Similar to the VC world, when it comes to attracting investors, team trumps almost everything else. Yes, of course investors want to see strong product implementation. However, product development can evolve and progress. But if a team appears to have inherent problems, it’s unlikely that they will be able to successfully grow.
A 2017 Stanford study looked at how venture capitalists make decisions. The study’s report concluded that the abilities of a founder and flanking founding team members outweigh other factors when it comes to a VC deciding whether or not to back an upstart. ICO investors can apply the same methodology when choosing the next projects they want to support. When teams are passionate, multi-dimensional, and agile, it usually means they’re a scrappy group willing to work to bring their vision to life.

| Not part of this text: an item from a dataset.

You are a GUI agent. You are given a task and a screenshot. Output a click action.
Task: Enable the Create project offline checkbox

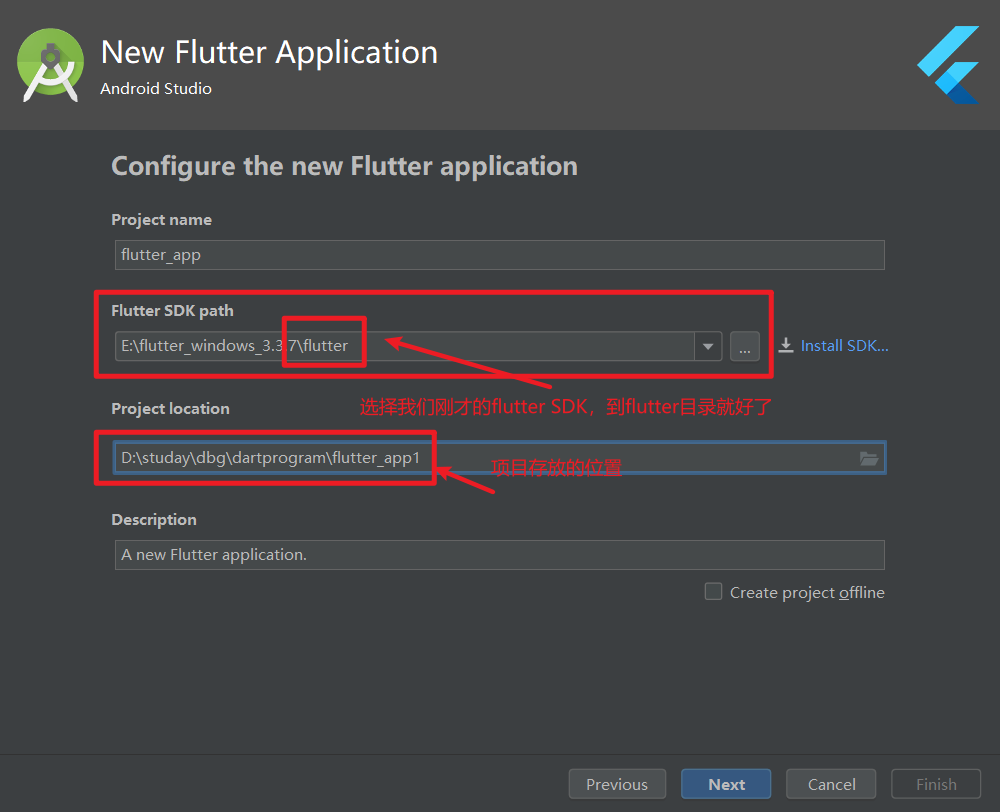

As we mentioned before, the ICO marketplace is growing increasingly crowded. Further, many projects resemble one another. For example, there are numerous ICO’s dedicated to end goals such as cloud decentralization and AI development. With so many overlaps, it can be tough for investors to choose between one or another. Look for an organization with a strong and singular vision, even if it’s similar to other listings. This should be a key factor in the assessment phase.
No ICO can thrive without a community of supporters. Many successful crypto companies were built on the backs of community evangelists who spread the word about the potential of an emerging team and technology. Community-building strategies, including a dedicated community manager, create buzz around an upcoming sale. Additionally, they also solve transparency concerns and forge deeper relationships with potential users.
It’s human nature to inherently trust a product or service more if someone we know and respect has already used or bought it. The same can be said for ICO’s. When potential investors see successful entrepreneurs and technological analysts listed as advisors to up-and-coming token projects, it immediately quells suspicions. After all, if a widely respected entrepreneur sees potential in this team’s vision and product, then any investor will likely feel more confident about investing during the sale.
If an organization cannot answer the question, “Where would you like to be in six months?” they likely are not ready to publicly launch. A published roadmap forces a new coin-based company to strategically consider the steps they must take to finish product development. Further, they will have a good idea of when they need to begin testing. They will have a date in mind for eventually launching to the greater public. You should be wary of organizations that have not taken the time to map out how their company’s future. Further, company leaders must show an adequate understanding of how the money they plan to raise will boost these developments.
The ICO landscape is volatile. There is no way of predicting with absolute certainty which coin offerings will succeed and which will fail. But you want to put yourself in a position to make the savviest investment decision possible. Therefore, ensure that the ICO’s you’re interested in have passed in these five evaluation areas.